Sunday, November 05, 2006

Gotcha!

Oh, how humiliating it is when you get duped by a 5 and 7 year-old. I'm so proud of my girls!

This is the time of year when the weather turns colder and the critters and creepy-crawlies seek refuge in the warmth of our home. I've gotten used to hearing the melodic, sing-song summons of "Hon-ey" or "Da-ad" over the past month, and I've become quite adept at deciphering their meaning..."we need you to come kill something"...usually a spider.

I don't really like spiders. I've gotten better about spiders over the years, but the bigger ones still freak me out a little bit. Don't get me wrong, I'll still dispatch the little suckers, but the big ones require me to collect myself before going in for the kill. At this point, all the PETA-people out there are letting out a collective gasp and imploring me to at least do a catch-and-release. No friggin' way. A catch leaves open the possibilty of escape which leaves open the possibility of me running through the house screaming like a schoolgirl. I'm sorry. If it ventures into my home, it's dead. End of story. Since moving to Arizona, I've had to take care of two tarantula-like spiders IN MY HOUSE. They were small for tarantulas (3 1/2 inches each, respectively), but big freakin' spiders to have in your home.

This morning I was in our bathroom shaving when I heard the call from my girls, "Da-ad". Great. They were in Kailey's room.

"I'll be there in a minute!" I groaned.
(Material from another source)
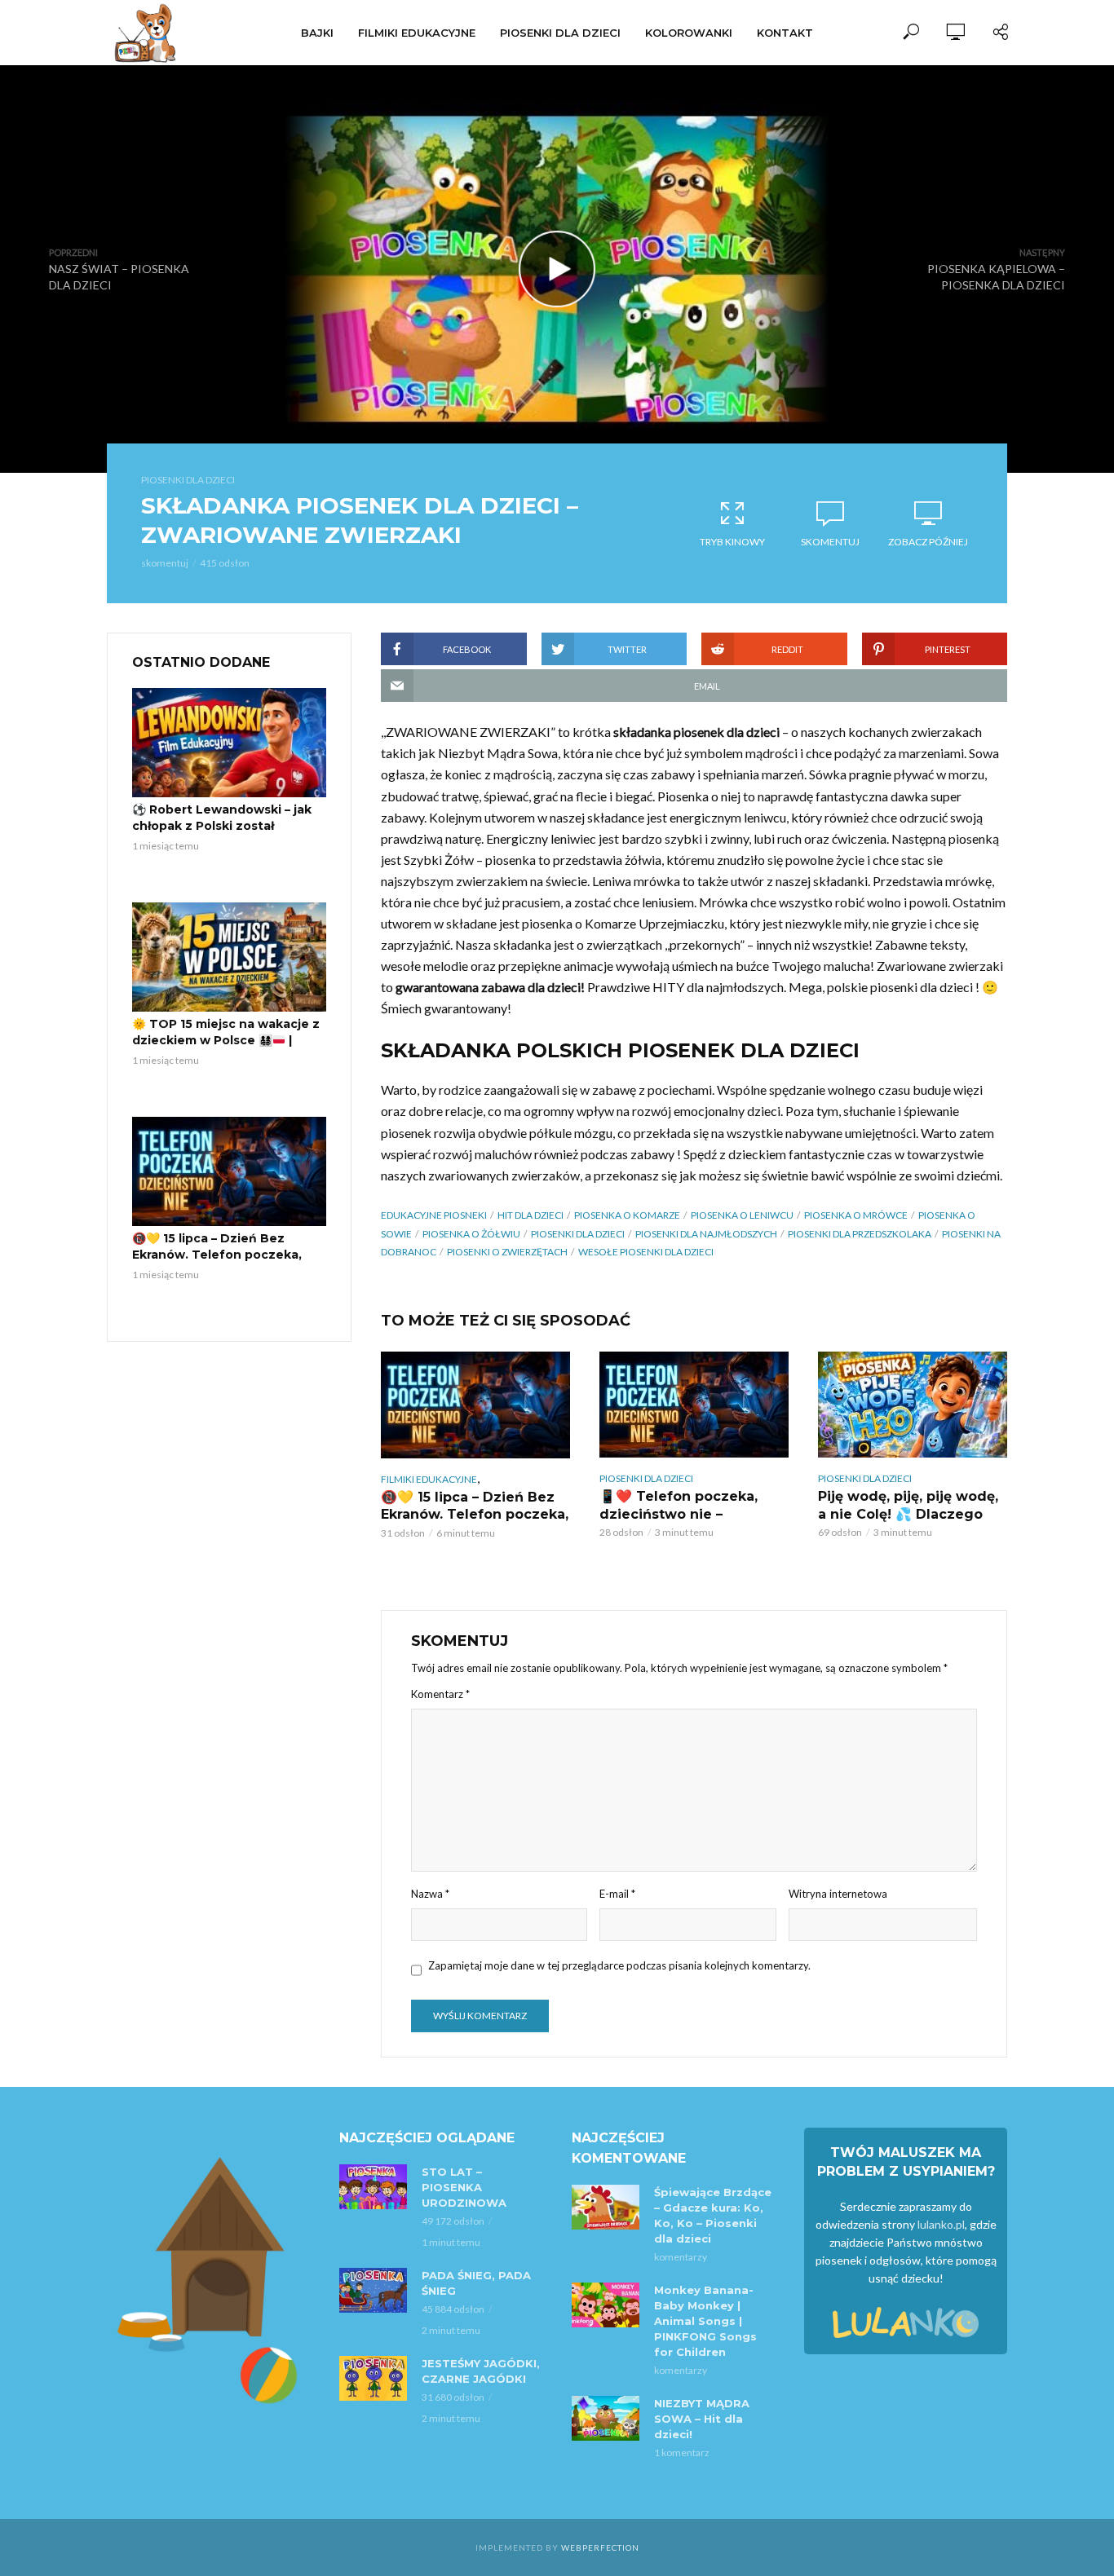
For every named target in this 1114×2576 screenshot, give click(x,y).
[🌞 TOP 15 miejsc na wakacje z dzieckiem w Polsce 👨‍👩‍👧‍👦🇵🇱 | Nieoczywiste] (229, 957)
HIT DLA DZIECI (530, 1215)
I finished shaving and could hear them shrieking and giggling and carrying on as I steeled myself and headed to Kailey's room. I expected to find one of those medium-sized, lightning quick wolf spiders, as they have been my prime prey over the past couple of weeks. I walked into Kailey's room to find both girls on Kailey's bed.

"Where is it?" I asked. Kailey pointed to her bookshelf, about waist-high, right next to where I stood. I turned and saw a huge black spider sprawled out on the edge of the bookshelf about a foot away from me.

I jumped.

The girls cracked up laughing.

The spider was not real.

"WE GOT YOU! WE GOT YOU!" they sang at the top of their lungs. Indeed, they had. Kailey had clipped one of those plastic spider rings to the edge of her bookshelf and I didn't expect it. At least I didn't scream...I don't think.

I spanked both of them, sat them in the corner, told them there was no Halloween candy or Disney Channel for a month, told them they were both adopted and that their real parents loathed them, and then spanked them again. OK, I really didn't do any of that. I just laughed and told them they were rotten kids. They got me good and I knew it. And I'm man enough to admit it, even though I'm barely man enough to handle a little spider.